Les grandes orientations du SDAM, destinées à s’appliquer sur le long terme (horizon de l’an 2000) et à modifier profondément la configuration territoriale et le fonctionnement de l’agglomération lyonnaise, sont essentiellement définies par la technocratie étatique, qui prend soin de tenir à l’écart des sphères d’expertise et de décision les principaux intéressés locaux (élus municipaux, patrons de PME-PMI).
Les travaux de l’OREAM et des cabinets d’études du réseau CDC offrent en effet une solide expertise, univoque et difficilement réfutable, à même de garantir la conformité des choix d’aménagement de la métropole lyonnaise avec les choix de principe de la politique économique établis par le gouvernement et les représentants des grands groupes industriels et financiers au niveau national. Elle relègue les travaux d’expertise économique et les études spatiales préparatoires d’aménagement et d’urbanisme produits par les acteurs lyonnais au simple rang de trame de fond, au mieux d’outil de légitimation, des projets de développement économique conçus par la technocratie étatique pour le territoire local.
Dans ce dispositif technocratique très verrouillé, le rôle du SDAU de l’agglomération lyonnaise et des POS municipaux se limite en théorie à celui de documents d’application du SDAM, plus ou moins directement opérationnels. Les grandes orientations pour le développement économique et l’aménagement de la métropole lyonnaise étant fixés dans le SDAM, leur élaboration ne semble pas devoir poser problème, dans la mesure où ce sont les services déconcentrés de l’Etat (DDE et CLAU 136 ) qui sont chargés de cette tâche, sur la base des études fournies par les cabinets parisiens implantés au sein de l’ATURCO.
Ce qui est censé n’être qu’une formalité administrative devient pourtant une formidable occasion pour les élites économiques et politiques lyonnaises de se réapproprier le pouvoir dans le processus de décision et de régulation économique au niveau local, du moins à l’échelle de l’agglomération lyonnaise. Le SDAU est mis à l’étude dès la fin des années 1960 sur le périmètre élargi de la COURLY (71 communes dont 55 membres). L’ATURCO propose des scénarios inspirés des études préliminaires menées par C. Delfante et J. Meyer dans le cadre du Livre Blanc de l’agglomération lyonnaise (Delfante, 1969). Il s’appuie également sur l’expertise produite en son sein par le CERAU, cabinet d’études du réseau CDC travaillant sur les questions d’aménagement urbain 137 .
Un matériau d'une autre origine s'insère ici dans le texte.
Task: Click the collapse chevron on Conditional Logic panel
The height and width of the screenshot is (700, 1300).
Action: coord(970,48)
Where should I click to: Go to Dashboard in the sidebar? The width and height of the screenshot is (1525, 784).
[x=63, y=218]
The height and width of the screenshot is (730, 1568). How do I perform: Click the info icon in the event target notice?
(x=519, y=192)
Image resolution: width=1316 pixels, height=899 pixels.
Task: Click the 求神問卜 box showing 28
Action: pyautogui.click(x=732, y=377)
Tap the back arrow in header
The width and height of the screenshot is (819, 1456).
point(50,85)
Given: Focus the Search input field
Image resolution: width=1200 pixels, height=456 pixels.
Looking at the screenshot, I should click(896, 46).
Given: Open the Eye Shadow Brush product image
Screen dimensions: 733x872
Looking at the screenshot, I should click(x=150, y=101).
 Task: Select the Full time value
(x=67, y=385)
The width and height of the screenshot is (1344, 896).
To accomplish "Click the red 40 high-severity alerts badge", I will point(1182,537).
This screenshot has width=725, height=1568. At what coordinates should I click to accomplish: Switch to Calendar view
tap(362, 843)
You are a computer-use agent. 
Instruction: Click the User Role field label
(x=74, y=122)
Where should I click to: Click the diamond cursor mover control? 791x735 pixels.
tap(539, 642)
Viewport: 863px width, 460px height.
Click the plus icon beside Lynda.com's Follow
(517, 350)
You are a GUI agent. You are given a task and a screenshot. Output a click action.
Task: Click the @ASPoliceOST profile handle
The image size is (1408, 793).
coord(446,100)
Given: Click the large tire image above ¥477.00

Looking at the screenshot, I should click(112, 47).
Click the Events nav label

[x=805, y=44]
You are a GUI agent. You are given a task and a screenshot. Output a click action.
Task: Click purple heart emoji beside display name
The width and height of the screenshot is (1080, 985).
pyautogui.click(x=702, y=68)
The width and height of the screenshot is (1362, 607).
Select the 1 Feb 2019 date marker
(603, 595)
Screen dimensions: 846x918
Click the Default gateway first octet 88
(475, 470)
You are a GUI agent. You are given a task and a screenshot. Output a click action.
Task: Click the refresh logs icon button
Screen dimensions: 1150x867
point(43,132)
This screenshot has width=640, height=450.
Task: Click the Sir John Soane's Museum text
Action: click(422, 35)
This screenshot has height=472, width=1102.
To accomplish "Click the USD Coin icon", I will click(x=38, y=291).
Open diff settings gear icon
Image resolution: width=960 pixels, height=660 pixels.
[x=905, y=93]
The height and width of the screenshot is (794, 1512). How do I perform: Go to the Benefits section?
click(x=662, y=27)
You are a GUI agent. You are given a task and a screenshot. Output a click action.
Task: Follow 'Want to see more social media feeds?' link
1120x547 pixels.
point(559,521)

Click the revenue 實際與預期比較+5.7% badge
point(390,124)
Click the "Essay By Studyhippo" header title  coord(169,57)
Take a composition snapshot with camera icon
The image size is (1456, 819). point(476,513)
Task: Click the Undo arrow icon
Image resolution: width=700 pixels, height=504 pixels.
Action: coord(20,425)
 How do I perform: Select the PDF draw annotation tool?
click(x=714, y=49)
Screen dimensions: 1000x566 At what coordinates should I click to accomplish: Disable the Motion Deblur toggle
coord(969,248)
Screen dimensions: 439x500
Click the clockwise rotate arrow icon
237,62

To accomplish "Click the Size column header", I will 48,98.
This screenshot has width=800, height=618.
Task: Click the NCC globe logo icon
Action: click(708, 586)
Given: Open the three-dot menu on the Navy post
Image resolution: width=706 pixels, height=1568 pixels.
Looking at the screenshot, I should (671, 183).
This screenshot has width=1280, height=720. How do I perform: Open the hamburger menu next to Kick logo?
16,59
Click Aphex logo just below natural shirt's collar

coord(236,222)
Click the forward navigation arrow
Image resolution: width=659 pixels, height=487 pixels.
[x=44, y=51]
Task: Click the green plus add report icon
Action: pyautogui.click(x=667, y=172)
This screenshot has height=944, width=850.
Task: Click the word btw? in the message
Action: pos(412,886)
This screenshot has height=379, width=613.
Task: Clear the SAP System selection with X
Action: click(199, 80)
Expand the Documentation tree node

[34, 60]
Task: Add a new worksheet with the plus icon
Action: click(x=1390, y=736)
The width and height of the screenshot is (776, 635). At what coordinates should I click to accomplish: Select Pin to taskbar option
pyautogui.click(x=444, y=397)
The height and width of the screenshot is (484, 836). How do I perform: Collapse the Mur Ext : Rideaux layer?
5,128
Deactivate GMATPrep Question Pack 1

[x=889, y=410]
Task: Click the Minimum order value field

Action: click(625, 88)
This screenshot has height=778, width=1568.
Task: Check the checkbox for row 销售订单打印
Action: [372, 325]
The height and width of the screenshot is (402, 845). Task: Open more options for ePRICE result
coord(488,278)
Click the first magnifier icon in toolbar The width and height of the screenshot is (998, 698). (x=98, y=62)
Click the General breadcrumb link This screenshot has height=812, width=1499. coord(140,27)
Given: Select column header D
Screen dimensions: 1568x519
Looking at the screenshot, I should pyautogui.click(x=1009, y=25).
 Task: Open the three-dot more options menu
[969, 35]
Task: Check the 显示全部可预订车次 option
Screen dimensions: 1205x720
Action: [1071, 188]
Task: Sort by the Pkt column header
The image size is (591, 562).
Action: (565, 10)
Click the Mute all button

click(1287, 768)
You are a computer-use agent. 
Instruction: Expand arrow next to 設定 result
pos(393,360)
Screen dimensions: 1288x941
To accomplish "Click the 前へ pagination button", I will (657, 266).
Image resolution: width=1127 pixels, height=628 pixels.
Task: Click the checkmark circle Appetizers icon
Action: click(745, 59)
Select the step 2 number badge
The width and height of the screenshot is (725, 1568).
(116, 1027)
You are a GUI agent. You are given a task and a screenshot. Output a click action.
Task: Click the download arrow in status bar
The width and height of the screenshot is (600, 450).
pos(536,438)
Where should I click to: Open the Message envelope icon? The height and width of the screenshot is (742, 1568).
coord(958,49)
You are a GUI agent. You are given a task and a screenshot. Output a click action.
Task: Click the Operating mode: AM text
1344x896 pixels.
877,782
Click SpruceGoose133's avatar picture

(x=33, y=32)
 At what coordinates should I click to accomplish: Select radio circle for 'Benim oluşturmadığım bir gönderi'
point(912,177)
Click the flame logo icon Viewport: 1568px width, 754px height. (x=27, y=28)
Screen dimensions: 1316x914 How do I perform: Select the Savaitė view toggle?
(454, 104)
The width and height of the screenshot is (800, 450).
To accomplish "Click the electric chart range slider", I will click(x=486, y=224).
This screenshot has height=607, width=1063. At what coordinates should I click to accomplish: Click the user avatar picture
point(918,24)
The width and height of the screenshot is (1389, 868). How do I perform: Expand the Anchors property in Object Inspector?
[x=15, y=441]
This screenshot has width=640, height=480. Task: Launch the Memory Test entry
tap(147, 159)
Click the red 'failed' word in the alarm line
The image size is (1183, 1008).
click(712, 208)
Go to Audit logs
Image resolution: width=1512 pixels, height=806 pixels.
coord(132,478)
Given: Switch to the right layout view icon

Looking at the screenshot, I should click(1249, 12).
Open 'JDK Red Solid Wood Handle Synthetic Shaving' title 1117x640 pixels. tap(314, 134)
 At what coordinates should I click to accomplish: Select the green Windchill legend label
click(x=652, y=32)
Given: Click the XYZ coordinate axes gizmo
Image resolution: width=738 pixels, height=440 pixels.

Ses préconisations, issues d’études de marchés réalisées auprès des grandes groupes industriels régionaux et internationaux aux activités stratégiques, susceptibles de s’intéresser à la région (pétrochimie, chimie, métallurgie lourde, sidérurgie, construction électrique, papeterie), provoquent une réaction très forte de la part des acteurs économiques lyonnais. Celle-ci a des répercussions très importantes sur l’évolution du système d’acteurs local et des rôles respectifs en son sein, ainsi que sur ses relations avec le pouvoir central, qui s’expriment notamment par le changement radical des méthodes et logiques d’action dans la conduite de la régulation économique au niveau local.
Cet « épisode » de la Charte Industrielle et ses conséquences sur la conduite de la politique économique dans l’agglomération lyonnaise occupent une place capitale dans le processus de territorialisation de la régulation économique. Il tire son origine des travaux préparatoires à l’élaboration du SDAU et peut expliquer également la tardivité de son adoption, qui n’a lieu qu’en 1978, c’est-à-dire en fait « après la bataille » et la victoire des acteurs économiques – et politiques dans une moindre mesure – locaux sur l’Etat central… On retrouve ici l’idée de « victoire des territoires » sur le niveau national développée par D. Béhar (2000) à propos de la territorialisation des politiques publiques en France (voir supra, 1ère Partie, Section 3).
Commission Locale d’Aménagement et d’Urbanisme.
Le Centre d’Etudes et de Recherche sur l’Aménagement Urbain est affilié à la Caisse des Dépôts et Consignations, qui participe à son financement, par le biais du groupe de la Société Centrale d’Equipement du Territoire.